Se aprender o papel é tão importante, devo lembrar que há um terceiro papel possível completamente ignorado por esta lógica: o do/da travesti. Dou uma pausa para o leitor arregalar os olhos ou se contorcer, conforme preferir; continuo no próximo parágrafo.

Naturalmente não é por acaso que o papel de travesti não é nem cogitado dentre as coisas que uma criança saudável deve aprender. Aliás, quanto mais tempo ela ficar sem saber que tal abominação existe, melhor. E, no entanto, mesmo na total ignorância de que mesmo em sonho  isto possa existir, houve, há, e continuará havendo travestis. Se isto por si só já não depõe cabalmente contra a hipótese da necessidade de um modelo para o papel a ser seguido, aguardo ansiosamente reflexões em contrário a este respeito .

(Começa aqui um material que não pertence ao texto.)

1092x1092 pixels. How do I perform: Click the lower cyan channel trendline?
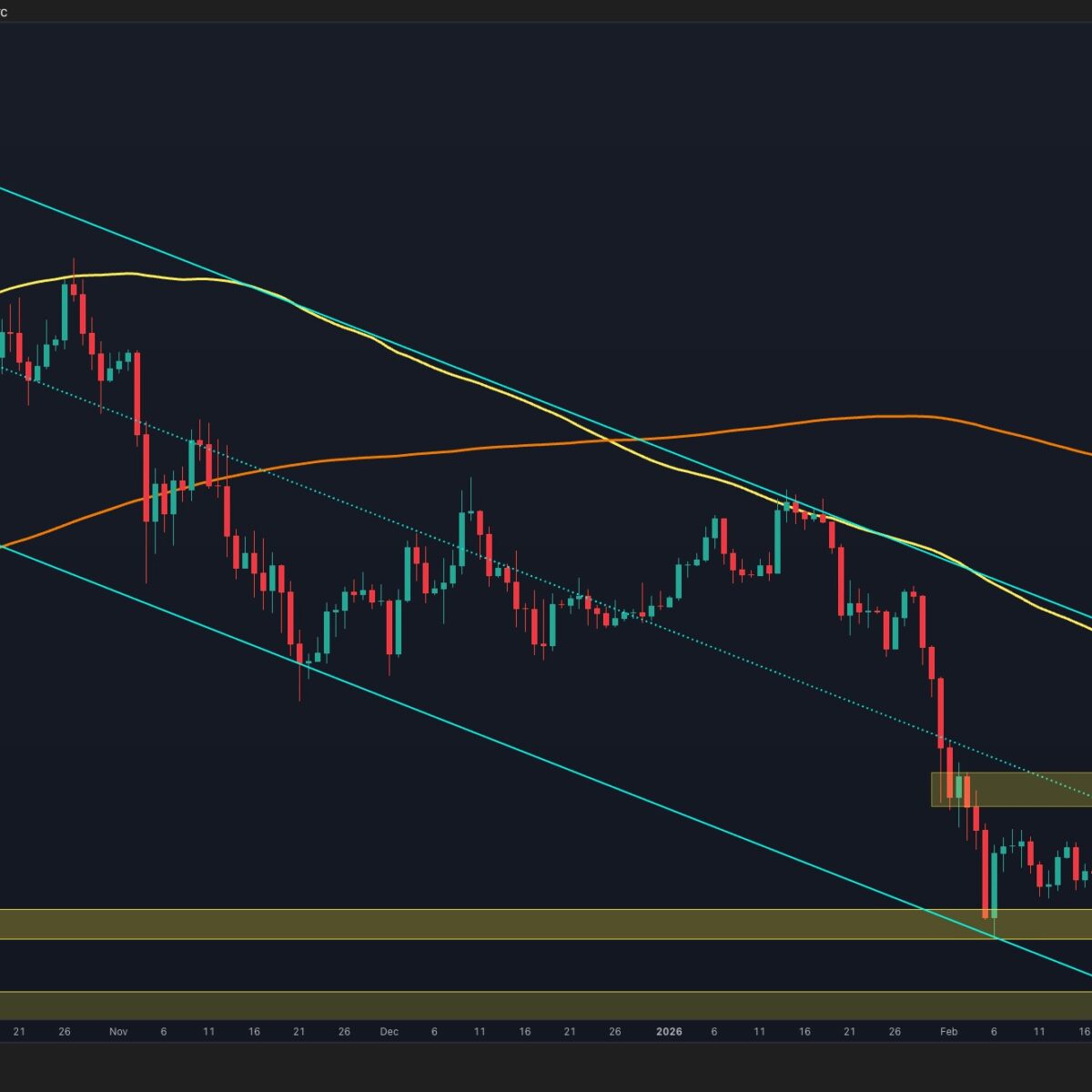546,760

Por fim, uma hipótese de base empírica desconhecida que diz que filhos de gays serão gays. Desconsiderando momentaneamente a possibilidade de haver importante influência genética no comportamento afetivo-sexual humano, tal afirmação é desprovida de qualquer fundamento, teórico ou empírico. Considerando a influência genética, dada a complexidade de nossos comportamentos e nosso colossal desconhecimento a respeito do assunto, a afirmação anterior é um grande chute no escuro. Qualquer que seja o caso, então, a afirmativa acima é uma especulação baseada em nada que usa o estigma carregado pela homossexualidade para estigmatizá-la mais ainda. Mesmo que ela tivesse algum fundamento, e pais gays só gerassem filhos gays, (pais hetero só geram filhos hetero?), esta especulação ainda precisaria responder uma pergunta crucial: o que há de errado em ser gay?

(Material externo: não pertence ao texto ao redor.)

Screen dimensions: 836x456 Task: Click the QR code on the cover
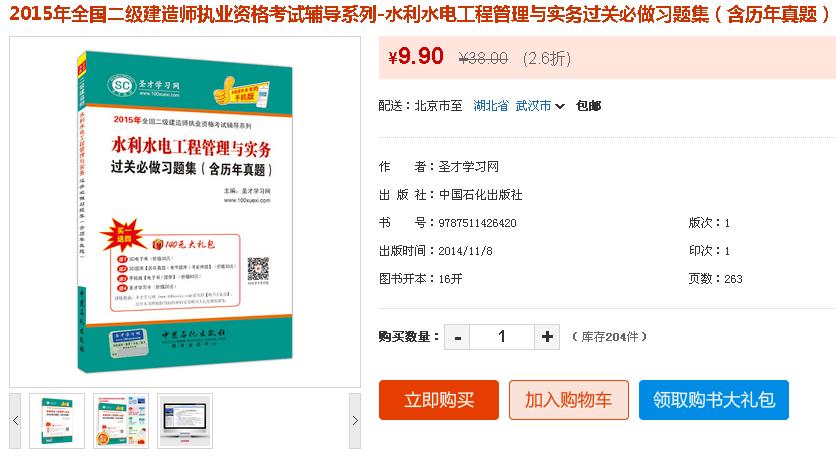pos(258,269)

Para mim está perfeitamente claro que o problema a ser resolvido é a intolerância geral com o que foge do padrão, e não a fuga do padrão em si. Esta, desde que não prejudicando ninguém, como é o caso dos gays, seria completamente inócua, não fosse a intransigência dos demais. O problema a ser resolvido não é a orientação sexual do filho, que envergonha os pais, mas a vergonha em si, que não possui absolutamente nenhuma razão de ser, a não ser a de que “sempre foi assim”. Nossa escala de tempo, medida em décadas, e nosso conhecimento histórico, que míngua mais e mais conforme nos distanciamos do presente, faz crer que sempre foi assim. Mas basta uma breve pesquisa para descobrir que nem sempre foi assim, e de fato, ainda não é assim em alguns dos poucos lugares ainda não massacrados com a dita civilização.

Basta, também, somente um pouco de reflexão e boa vontade para entender que, mesmo que sempre tivesse sido assim, não por isso teria que continuar a ser. Admitir que as coisas têm que continuar a ser como supostamente sempre foram é, além de uma ignorância histórica sem precedentes, de um conformismo assustador, adequado somente a quem considera a intransigência mais digna do que a tolerância.

Fecho o post com o fantástico George Bernard Shaw, trazido à luz pelo meu amigo Tom:

“Reasonable people try to adapt themselves to the world.
Unreasonable people try to adapt the world to themselves.
All progress, therefore, depends on unreasonable people.”

(Pessoas razoáveis tentam adaptar-se ao mundo.
Pessoas não razoáveis tentam adaptar o mundo a elas mesmas.
Todo progresso, portanto, depende de pessoas não razoáveis.)